**Problem requirements**. Please produce an exact copy of only the lines from the one with "Contact Us (303, 1966)" through the last one of the material, without pictures.

(Beginning of Data for processing)

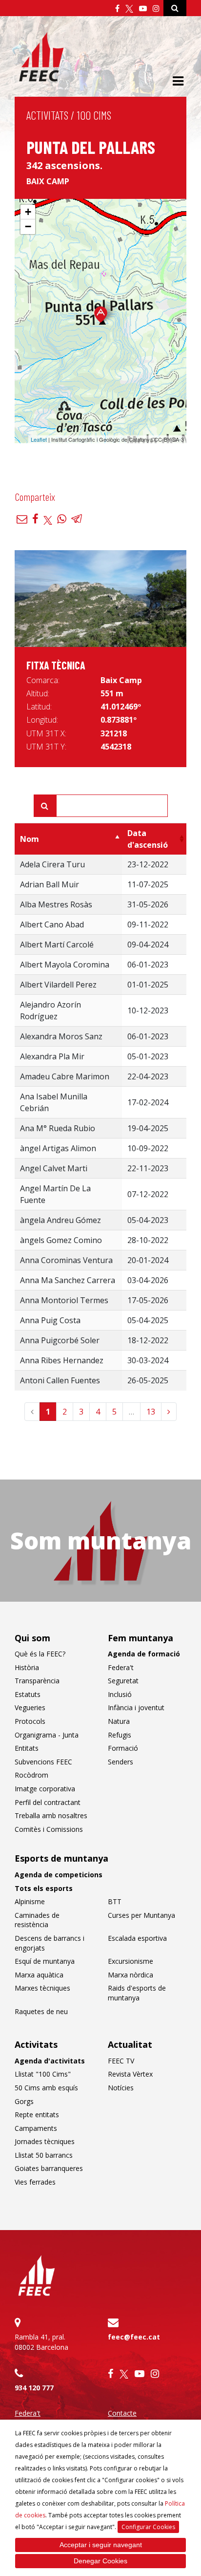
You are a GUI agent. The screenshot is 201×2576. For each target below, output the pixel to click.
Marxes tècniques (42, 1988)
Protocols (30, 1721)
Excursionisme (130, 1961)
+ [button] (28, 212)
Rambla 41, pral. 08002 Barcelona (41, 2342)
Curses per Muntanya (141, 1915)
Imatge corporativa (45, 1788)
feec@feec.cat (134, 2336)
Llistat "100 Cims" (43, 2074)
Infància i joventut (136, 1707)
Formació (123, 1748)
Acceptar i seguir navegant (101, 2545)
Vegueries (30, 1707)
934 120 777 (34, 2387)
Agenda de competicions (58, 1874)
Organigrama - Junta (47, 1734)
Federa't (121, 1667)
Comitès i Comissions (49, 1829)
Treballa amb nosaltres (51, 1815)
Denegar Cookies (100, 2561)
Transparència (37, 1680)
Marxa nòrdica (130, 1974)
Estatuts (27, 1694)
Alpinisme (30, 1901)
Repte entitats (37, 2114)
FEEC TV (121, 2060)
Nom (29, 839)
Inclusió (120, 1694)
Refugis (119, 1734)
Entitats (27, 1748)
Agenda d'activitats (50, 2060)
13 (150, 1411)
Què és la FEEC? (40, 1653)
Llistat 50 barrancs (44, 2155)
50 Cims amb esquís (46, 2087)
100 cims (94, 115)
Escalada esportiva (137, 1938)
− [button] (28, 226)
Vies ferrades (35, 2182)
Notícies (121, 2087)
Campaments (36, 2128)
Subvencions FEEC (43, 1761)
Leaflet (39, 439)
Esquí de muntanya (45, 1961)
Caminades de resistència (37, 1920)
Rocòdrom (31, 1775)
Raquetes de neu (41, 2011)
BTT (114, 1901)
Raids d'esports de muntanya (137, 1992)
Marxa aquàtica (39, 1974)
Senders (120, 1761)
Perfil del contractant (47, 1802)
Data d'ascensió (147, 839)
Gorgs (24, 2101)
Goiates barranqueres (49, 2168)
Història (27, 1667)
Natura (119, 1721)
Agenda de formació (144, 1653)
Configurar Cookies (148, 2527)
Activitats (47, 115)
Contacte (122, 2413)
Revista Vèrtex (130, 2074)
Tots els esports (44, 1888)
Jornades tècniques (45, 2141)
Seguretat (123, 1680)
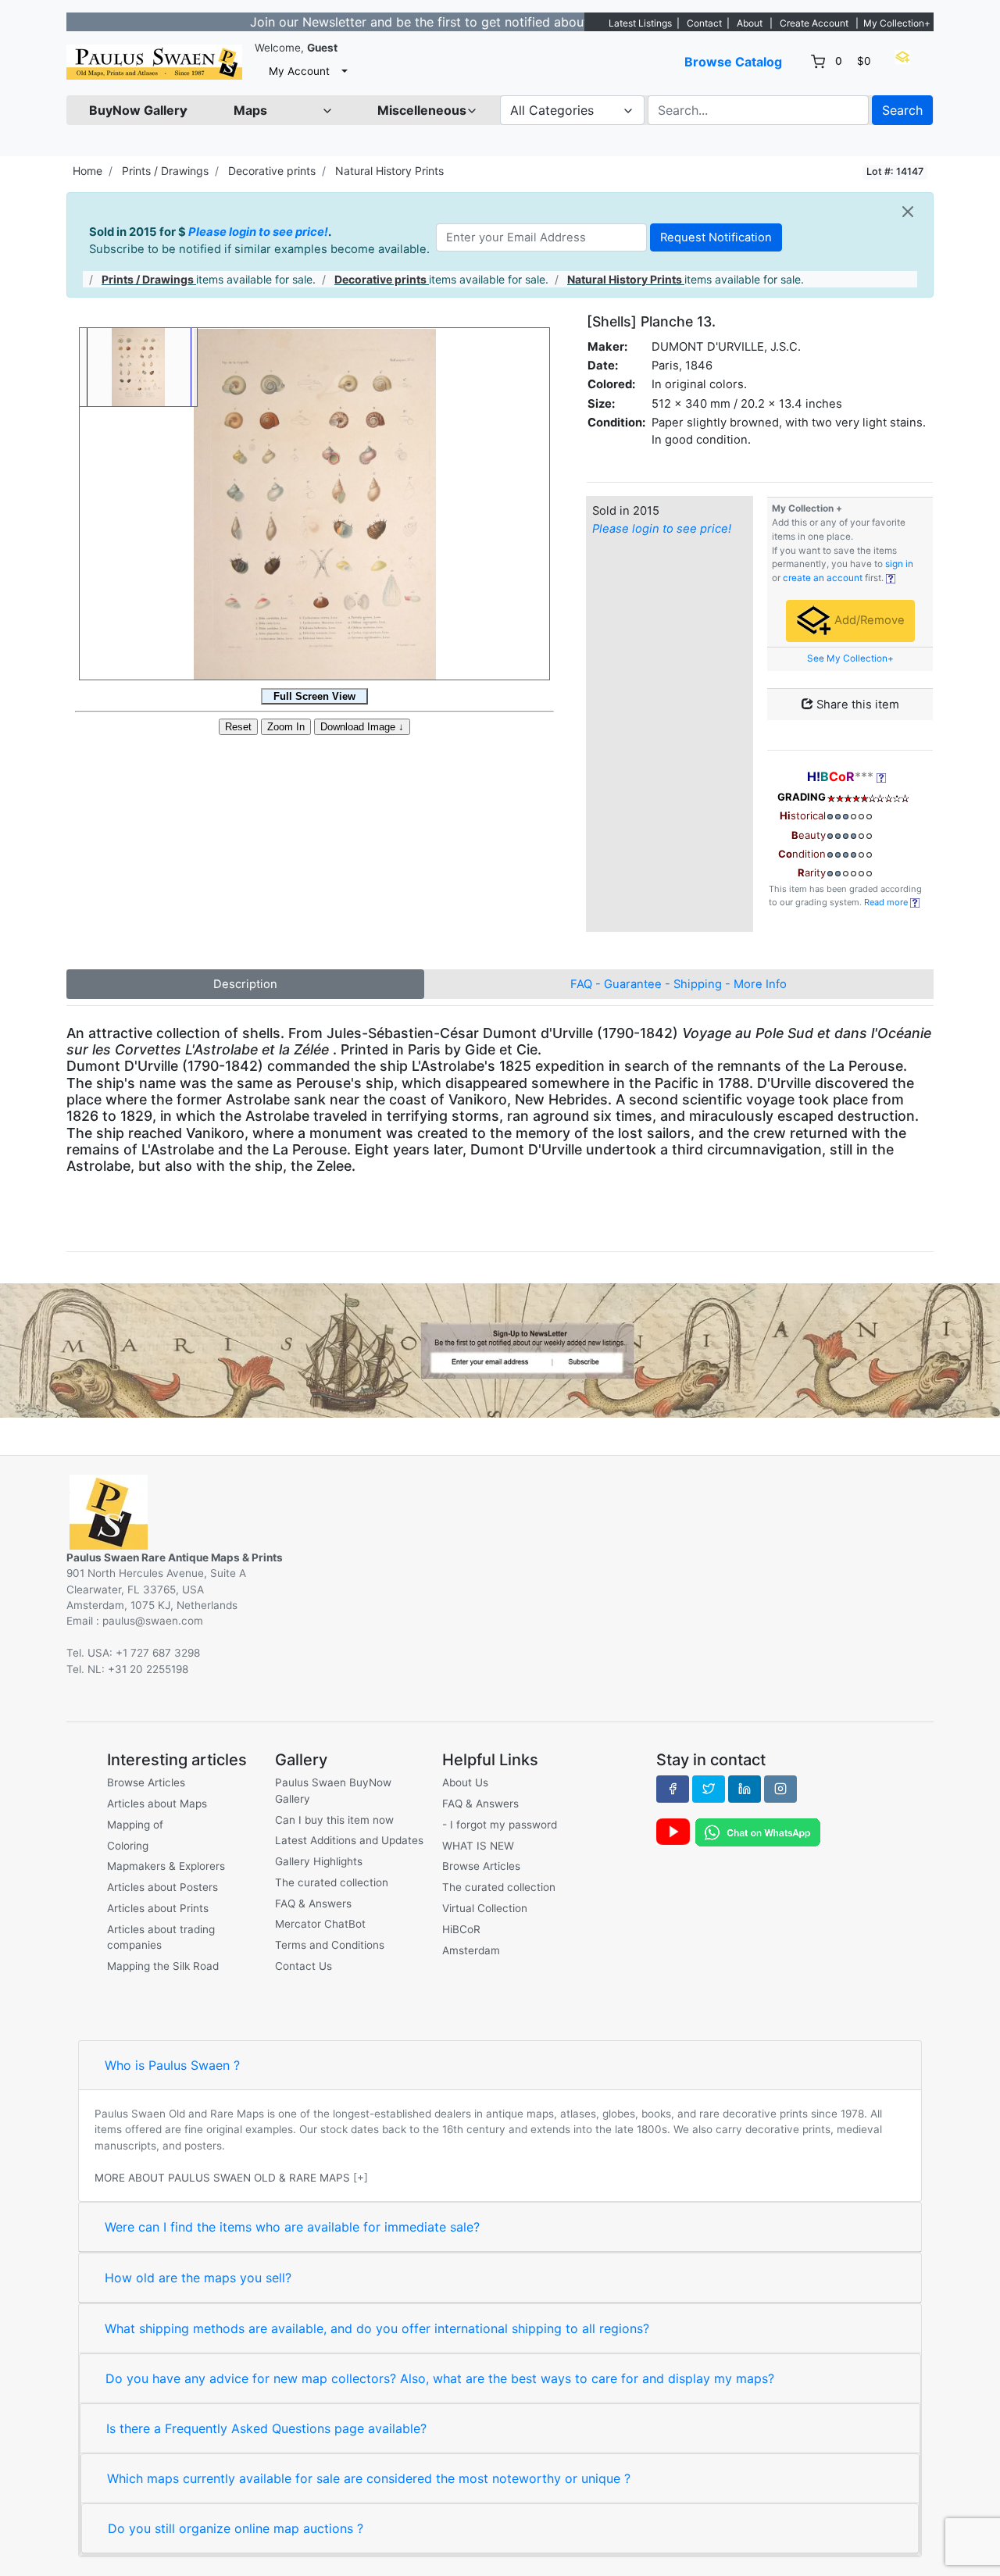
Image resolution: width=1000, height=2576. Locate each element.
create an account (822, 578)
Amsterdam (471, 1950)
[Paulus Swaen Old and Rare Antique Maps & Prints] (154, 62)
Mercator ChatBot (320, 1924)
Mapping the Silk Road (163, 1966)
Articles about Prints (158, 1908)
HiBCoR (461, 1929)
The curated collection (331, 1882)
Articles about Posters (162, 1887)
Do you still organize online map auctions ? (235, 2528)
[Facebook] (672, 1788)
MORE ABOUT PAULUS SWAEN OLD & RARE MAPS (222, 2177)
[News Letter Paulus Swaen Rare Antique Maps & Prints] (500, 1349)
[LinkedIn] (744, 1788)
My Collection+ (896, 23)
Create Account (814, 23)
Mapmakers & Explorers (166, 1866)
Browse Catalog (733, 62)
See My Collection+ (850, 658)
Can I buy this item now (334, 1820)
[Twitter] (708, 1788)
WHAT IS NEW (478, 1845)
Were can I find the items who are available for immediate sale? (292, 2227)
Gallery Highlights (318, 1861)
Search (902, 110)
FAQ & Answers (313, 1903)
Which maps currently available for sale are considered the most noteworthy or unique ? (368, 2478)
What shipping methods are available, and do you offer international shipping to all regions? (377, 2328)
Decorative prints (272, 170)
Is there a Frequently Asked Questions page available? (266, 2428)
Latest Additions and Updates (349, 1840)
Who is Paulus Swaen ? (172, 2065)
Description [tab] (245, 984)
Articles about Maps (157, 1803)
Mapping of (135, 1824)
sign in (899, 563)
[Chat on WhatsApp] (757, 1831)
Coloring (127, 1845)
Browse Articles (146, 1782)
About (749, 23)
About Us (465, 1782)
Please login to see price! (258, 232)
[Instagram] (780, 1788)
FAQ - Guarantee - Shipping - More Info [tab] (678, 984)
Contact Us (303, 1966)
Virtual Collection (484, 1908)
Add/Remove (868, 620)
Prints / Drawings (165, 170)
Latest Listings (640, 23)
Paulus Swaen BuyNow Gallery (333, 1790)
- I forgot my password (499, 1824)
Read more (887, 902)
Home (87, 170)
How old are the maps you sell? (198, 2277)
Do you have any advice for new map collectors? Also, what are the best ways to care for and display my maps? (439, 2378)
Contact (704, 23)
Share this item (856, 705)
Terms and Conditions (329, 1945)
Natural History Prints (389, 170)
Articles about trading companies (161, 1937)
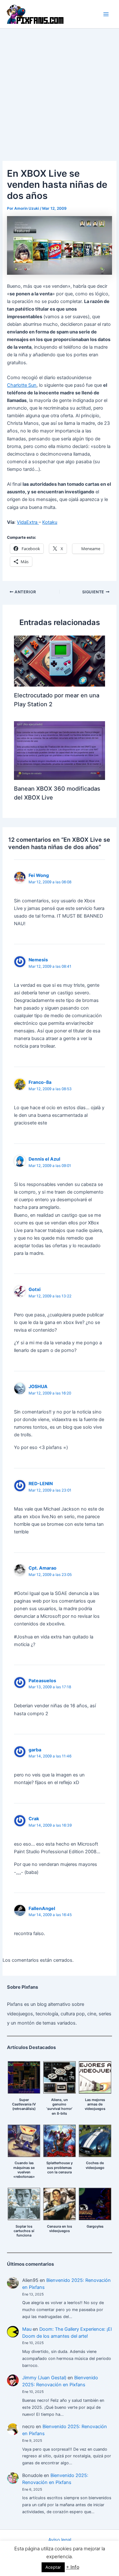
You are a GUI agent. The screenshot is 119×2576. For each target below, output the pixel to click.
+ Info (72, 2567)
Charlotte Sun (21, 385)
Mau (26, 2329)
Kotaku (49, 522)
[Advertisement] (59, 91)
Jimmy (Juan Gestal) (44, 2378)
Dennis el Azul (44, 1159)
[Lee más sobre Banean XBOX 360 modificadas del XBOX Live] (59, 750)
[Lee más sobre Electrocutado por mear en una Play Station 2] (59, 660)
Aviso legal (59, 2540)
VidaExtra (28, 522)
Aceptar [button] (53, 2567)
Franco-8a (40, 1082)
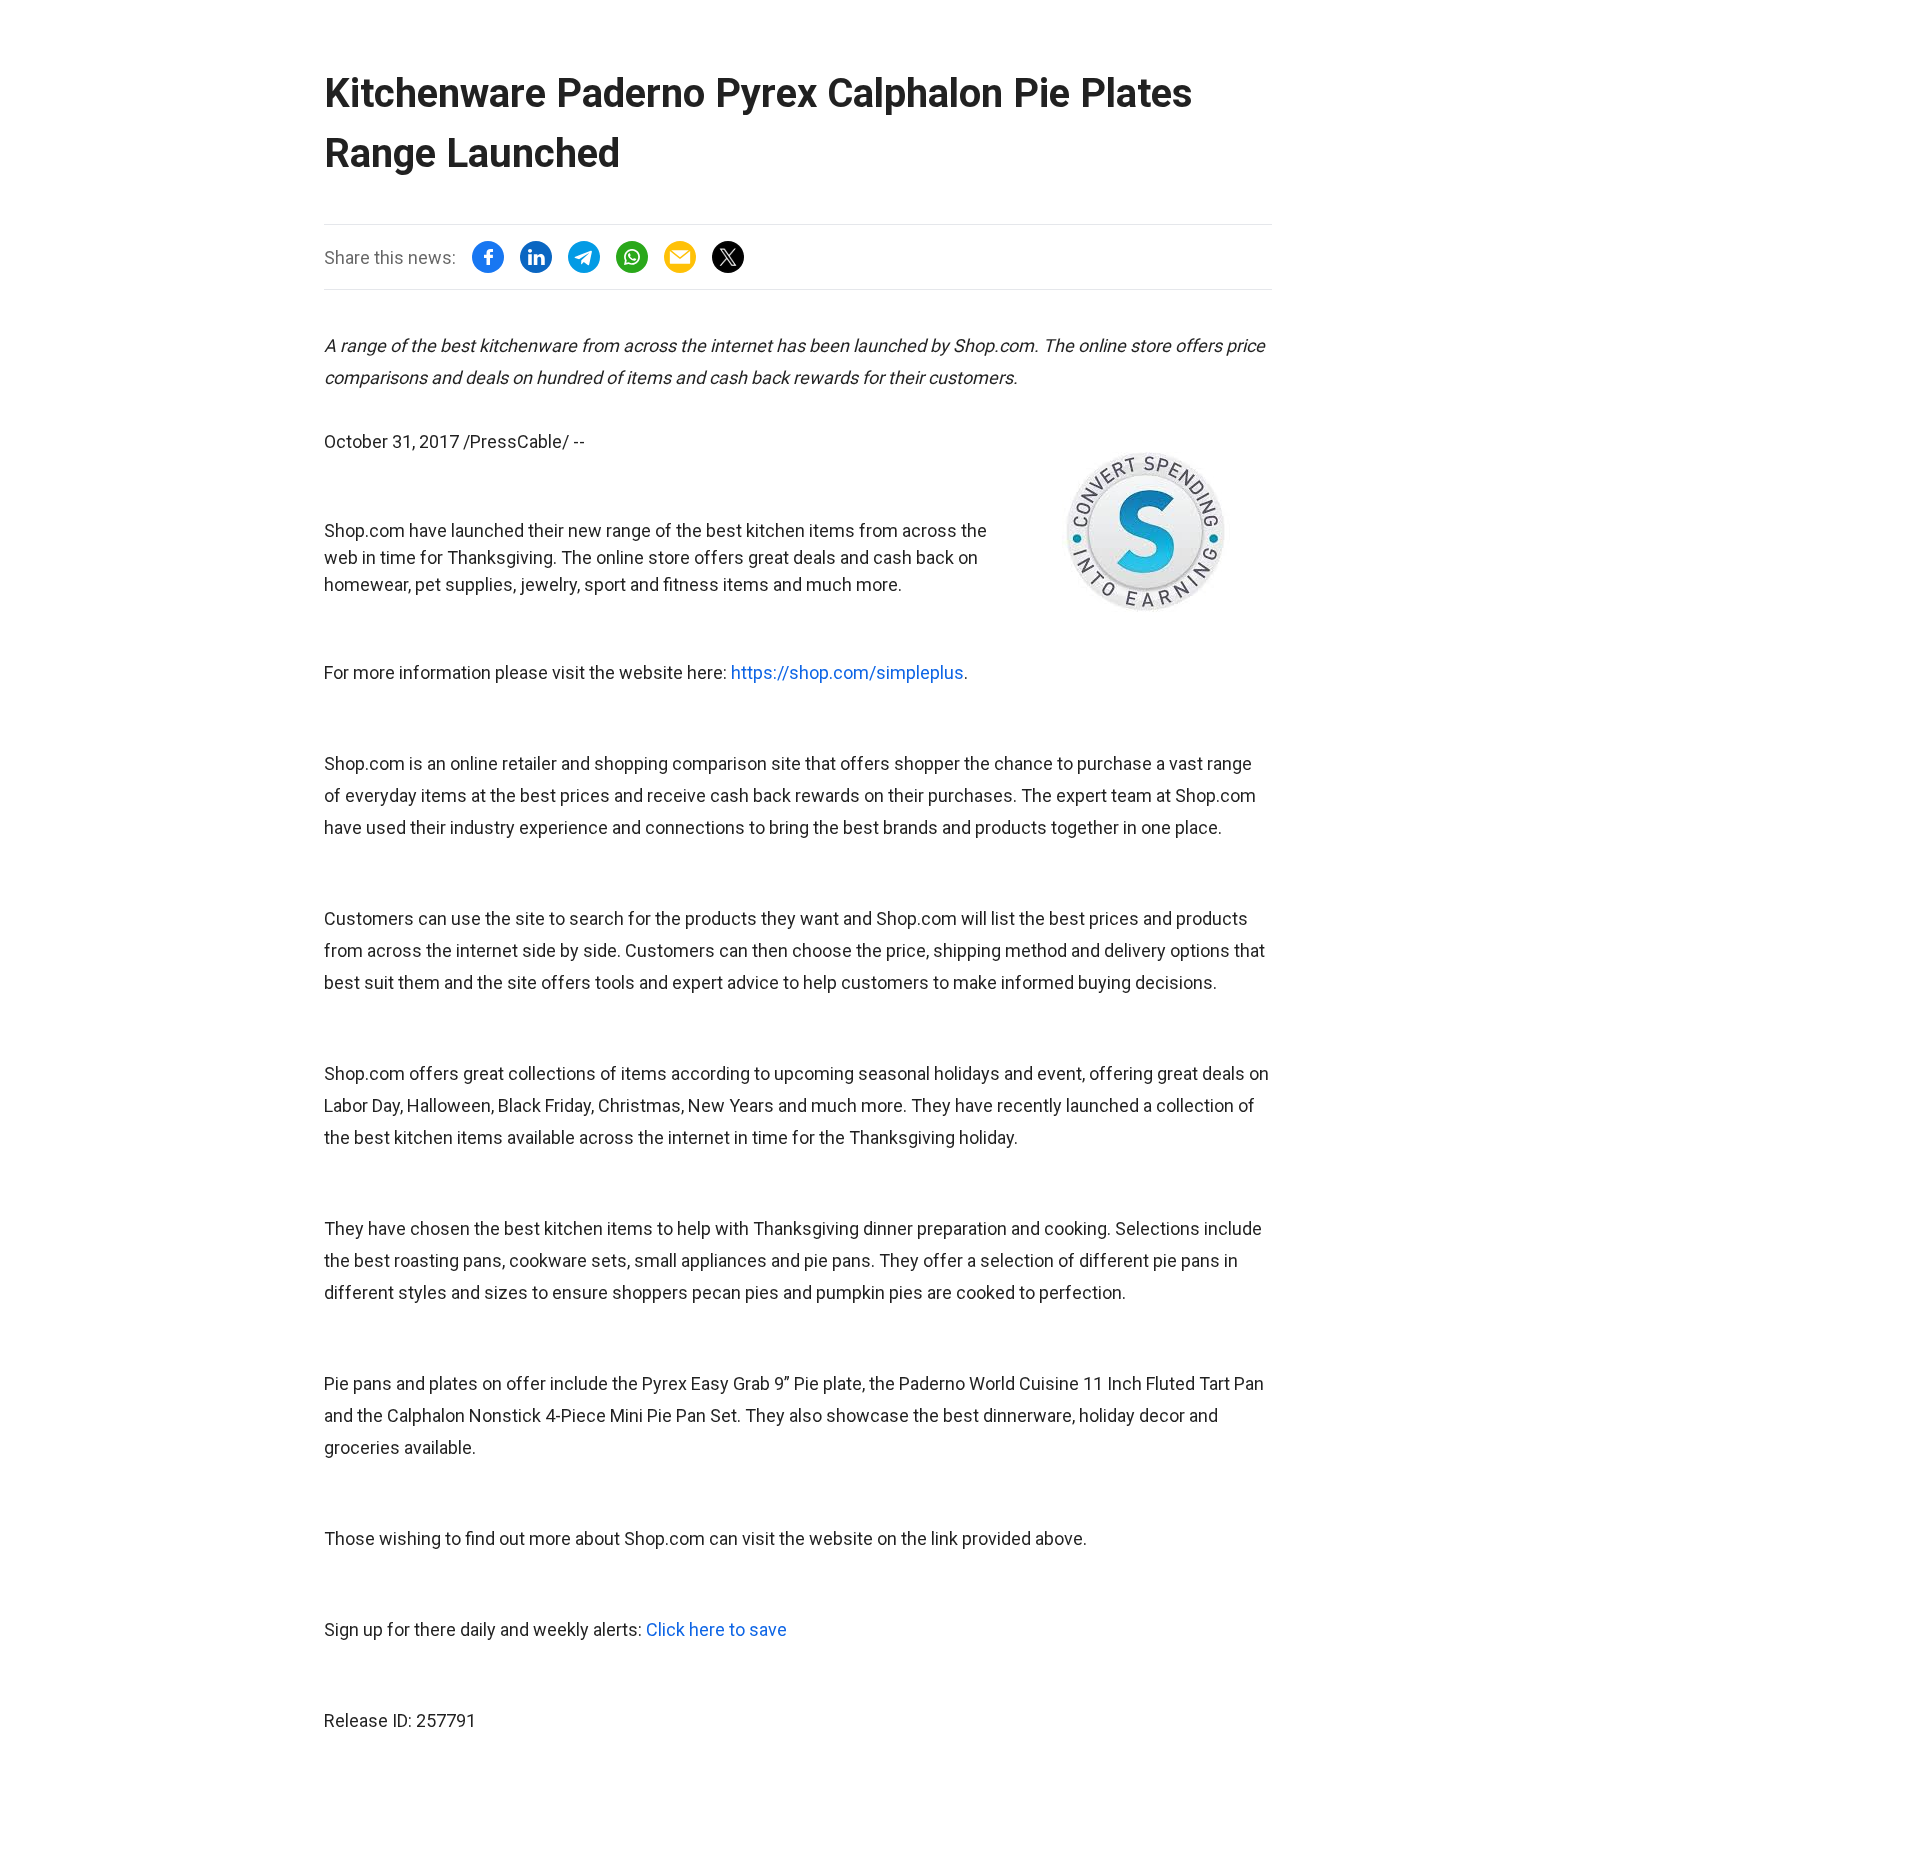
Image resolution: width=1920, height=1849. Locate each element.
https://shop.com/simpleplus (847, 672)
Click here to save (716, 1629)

(End of Data for processing)

**Answer box**.
Contact Us (303, 1966)
Virtual Collection (484, 1908)
Add/Remove (868, 620)
Prints / Drawings (165, 170)
Latest Listings (640, 23)
Paulus Swaen BuyNow Gallery (333, 1790)
- I forgot my password (499, 1824)
Read more (887, 902)
Home (87, 170)
How old are the maps you sell? (198, 2277)
Do you have any advice for new map collectors? Also, what are the best ways to care for and display my maps? (439, 2378)
Contact (704, 23)
Share this item (856, 705)
Terms and Conditions (329, 1945)
Natural History Prints (389, 170)
Articles about trading companies (161, 1937)
You are a GUI agent. The screenshot is 119×2576. For each target below, output the pixel to click.
+ Info (72, 2567)
Charlotte Sun (21, 385)
Mau (26, 2329)
Kotaku (49, 522)
[Advertisement] (59, 91)
Jimmy (Juan Gestal) (44, 2378)
Dennis el Azul (44, 1159)
[Lee más sobre Banean XBOX 360 modificadas del XBOX Live] (59, 750)
[Lee más sobre Electrocutado por mear en una Play Station 2] (59, 660)
Aviso legal (59, 2540)
VidaExtra (28, 522)
Aceptar [button] (53, 2567)
Franco-8a (40, 1082)
Image resolution: width=1920, height=1849. Locate each element.
https://shop.com/simpleplus (847, 672)
Click here to save (716, 1629)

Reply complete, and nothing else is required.